EXTREME weather events are becoming commonplace in a warming world where much is being said of carbon emissions and the pressing need to reduce them.
Fossil fuels and coal-fired energy stations are enemy number-one for many people, but less is said about another big contributor - agriculture. It is Australia's second-biggest emitter of greenhouse gases and produces about 20 per cent of the nation's emissions.
University of Adelaide Animal Science project manager Melissa Ann Rebbeck says 70pc of that is produced by cattle in the form of methane.
She is now managing a project to produce a specially made pellet that will reduce methane emissions from livestock and increase their weight gain and performance.

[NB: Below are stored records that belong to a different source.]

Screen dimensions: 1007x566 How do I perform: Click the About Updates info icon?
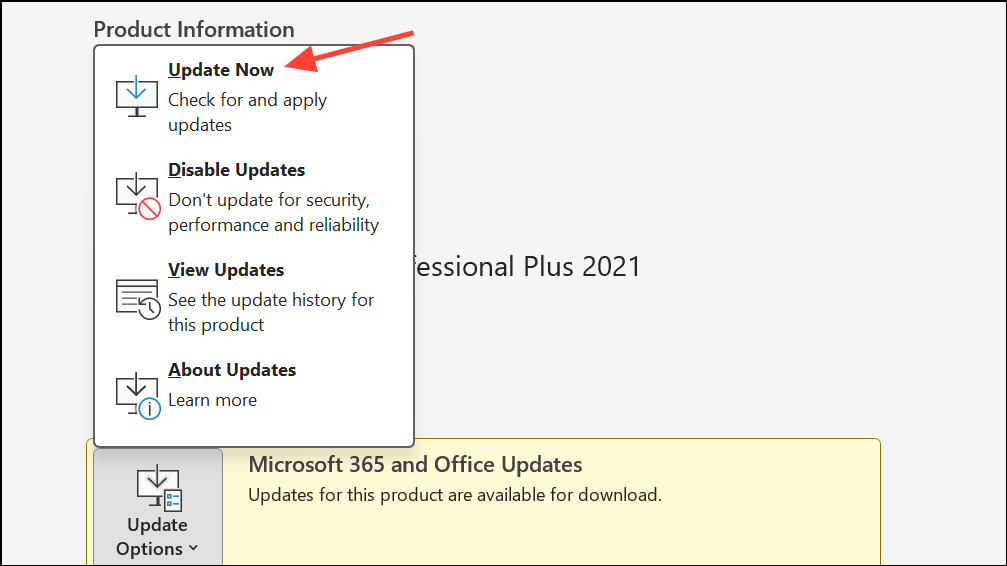click(x=137, y=395)
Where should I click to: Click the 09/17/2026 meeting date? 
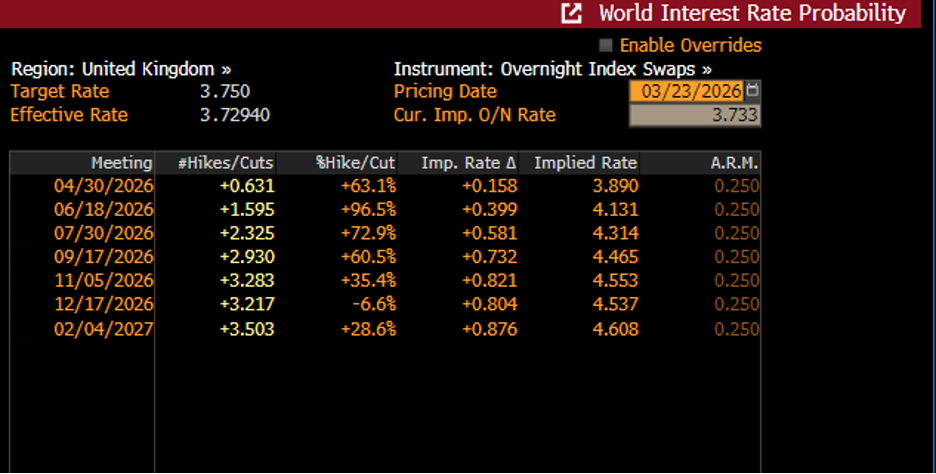click(104, 257)
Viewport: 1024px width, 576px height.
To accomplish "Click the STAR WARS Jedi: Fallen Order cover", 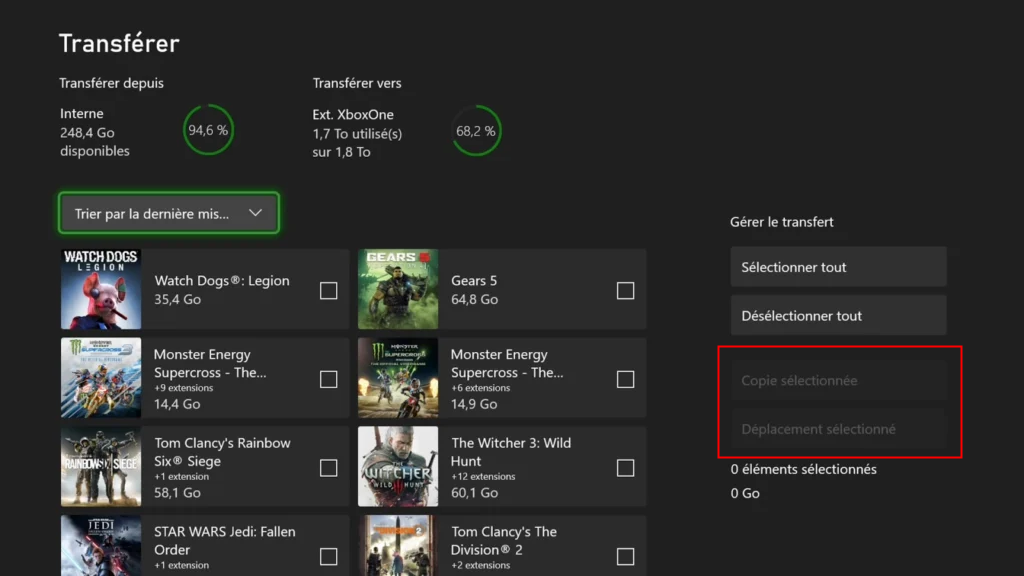I will click(101, 547).
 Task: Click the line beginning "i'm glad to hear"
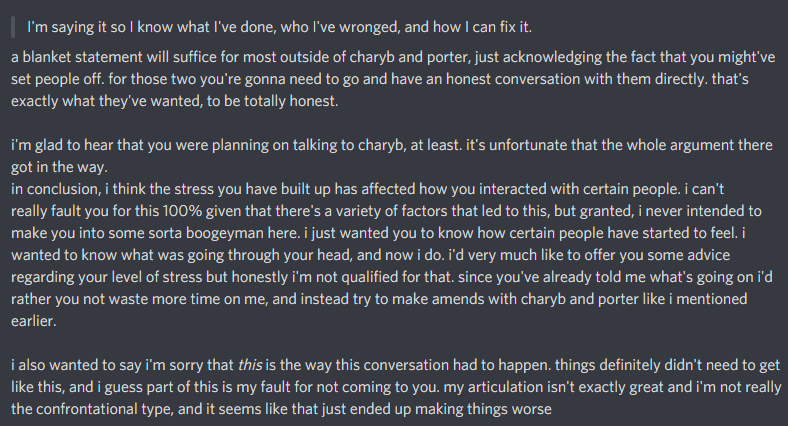[380, 145]
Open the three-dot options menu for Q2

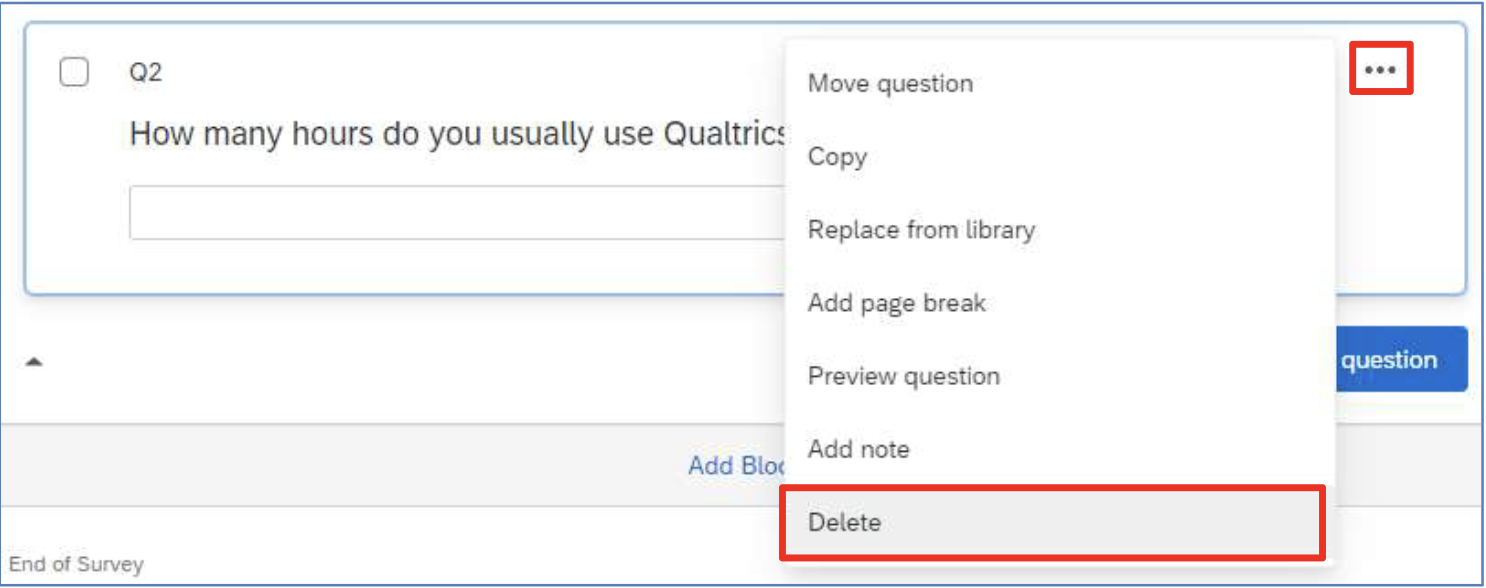1380,70
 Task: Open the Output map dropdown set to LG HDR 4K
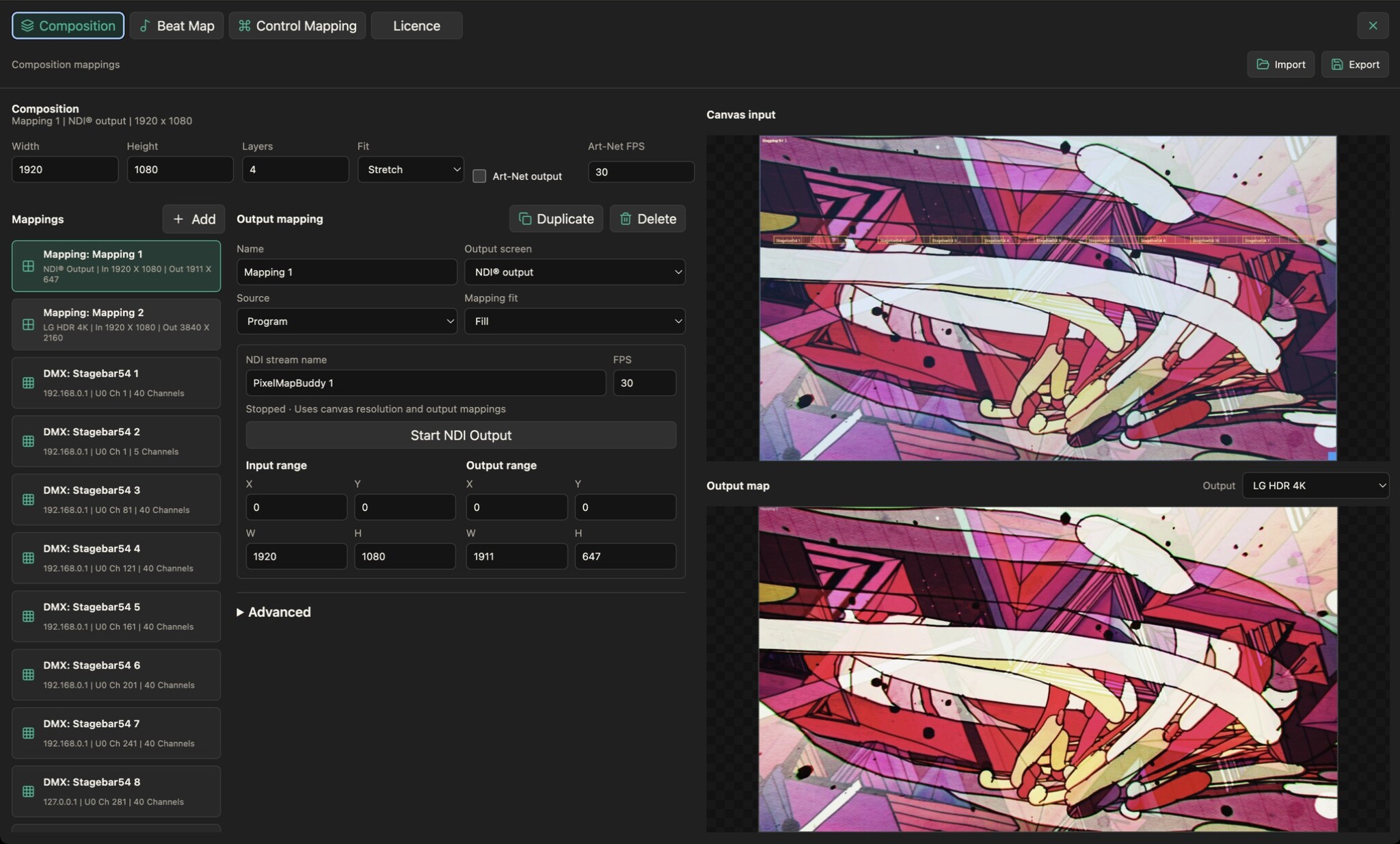1315,486
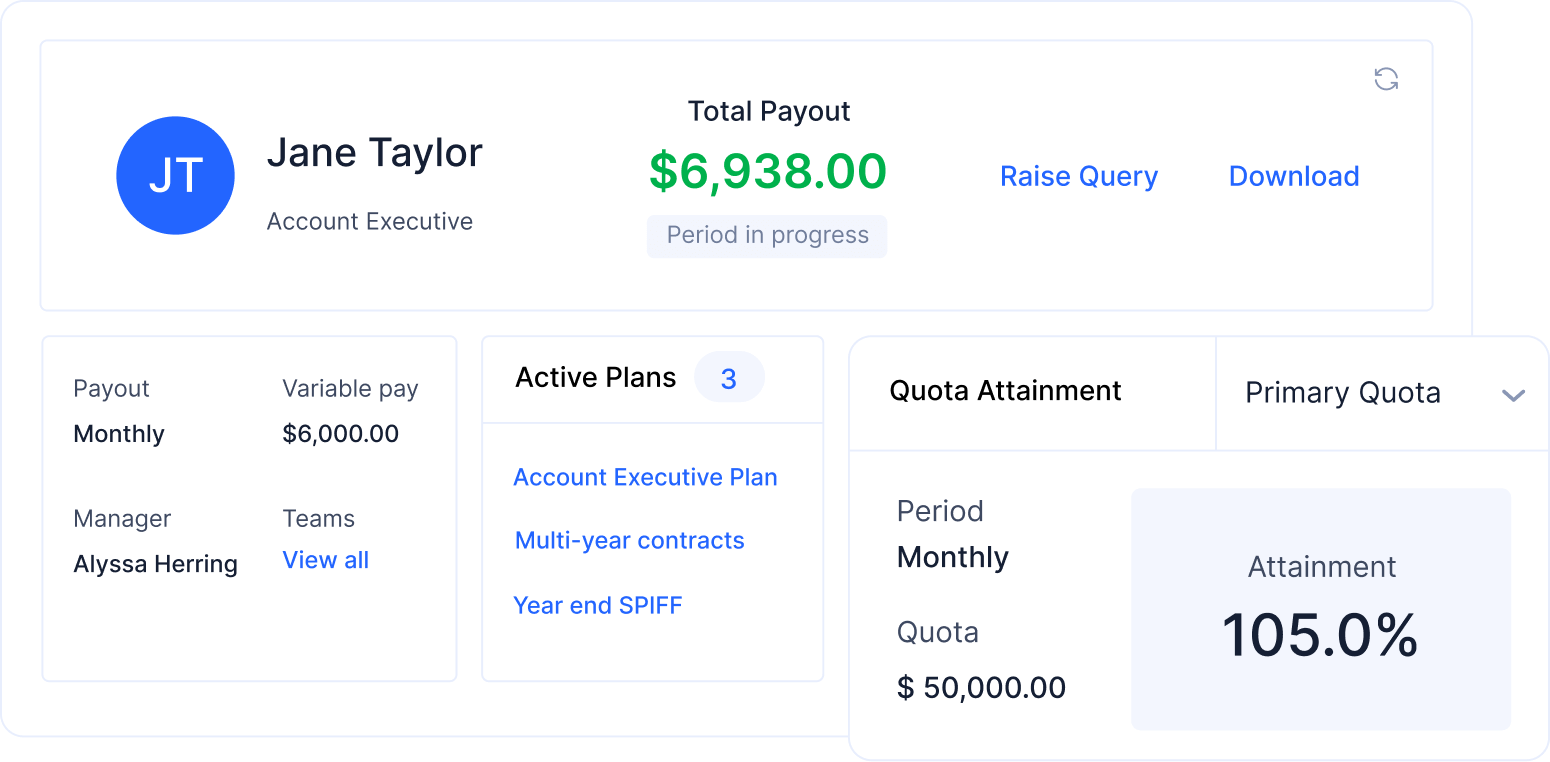Open the Year end SPIFF plan
1550x762 pixels.
point(598,605)

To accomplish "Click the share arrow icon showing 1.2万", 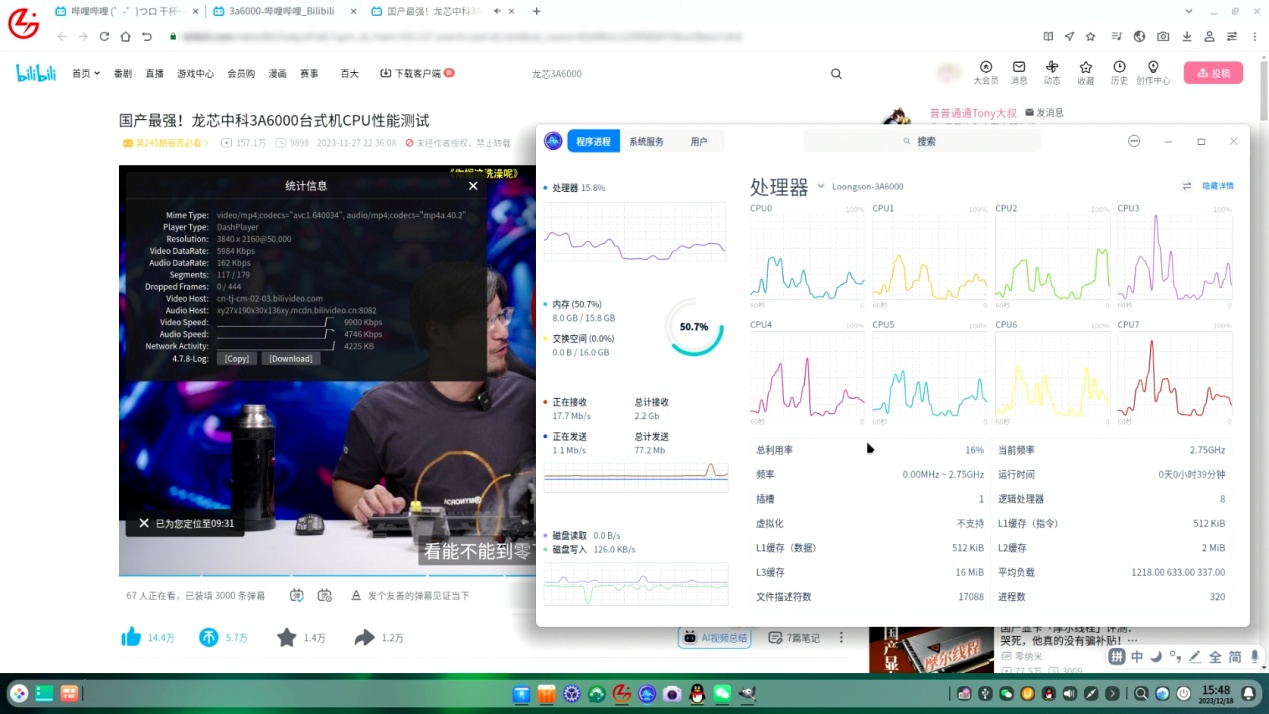I will [364, 637].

"We're looking at using different feed sources that are cheap and readily available over the feed-gap period to combine them and produce a methane-reducing pellet that is also performance enhancing," she said.
"It's made from cheap waste products basically, such as grape marc, lucerne offal, canola meal and barley.
"It's a combination of those products, which we can almost get for free, and if they are combined in the right way, they can actually enhance the weight gain and performance of animals."
Ms Rebbeck says that many farmers carry their pregnant cows over summer, a time when there is usually no available pasture and a high feed requirement.
Methane measurements will be predominantly undertaken with pregnant cattle, which have larger feed requirements because of a growing foetus and higher methane emissions
"Their energy demand is a lot higher and these methane-reducing pellets will aim at reducing methane whilst enhancing performance," Ms Rebbeck said.
She originally started the project with SARDI but has now moved to the University of Adelaide where she is undertaking an initial trial at the Roseworthy campus with supervising Prof Phillip Hynd and two post-doctorate researchers Dr Mariana Caeteano and Michael Wilkes.
Integral to the project's continued funding from the Federal Department of Agriculture Fisheries & Forestry is a need to measure methane output. To do this, the group has commissioned C-Lock Inc, Rapid City, South Dakota, United States, to install two methane and carbon dioxide measurement systems called GreenFeed units at the university's Roseworthy campus.
C-Lock director of engineering Scott Zimmerman saYS the machines dispense a small amount of feed, encouraging the animals to put their mouth and muzzle into a hood where the machine sucks out the gas they emit while burping, to measure air flow and gas concentrations.
"The purpose is to get the animal to hold still for roughly five minutes, and while the animals are eating out of the feeder, the system will measure the methane they're emitting," Mr Zimmerman said.
"The methane and CO2 are bi-products of metabolism from the animals.
"The more an animal eats and the more efficient and inefficient they are, the more or less methane levels they emit."
He says the GreenFeed units are being used on every continent except Africa and Antarctica.
"We have several clients using them to study different ways to reduce emissions," he said.
"We also have several clients using them for efficiency studies for different animals, while other clients use them to look at genetic traits in the gas emissions."
Ms Rebbeck says that the university's two units - costing $50,000 each - are the only two in SA and the trial is one of only two projects in Australia using the machines.
"Methane has a shorter lifespan than gases like carbon dioxide, so technically, if you reduce methane in the atmosphere, it can have a bigger impact on global warming," she said.
"This research will be used worldwide."
Trials will be undertaken with up to six farmers across South Australia.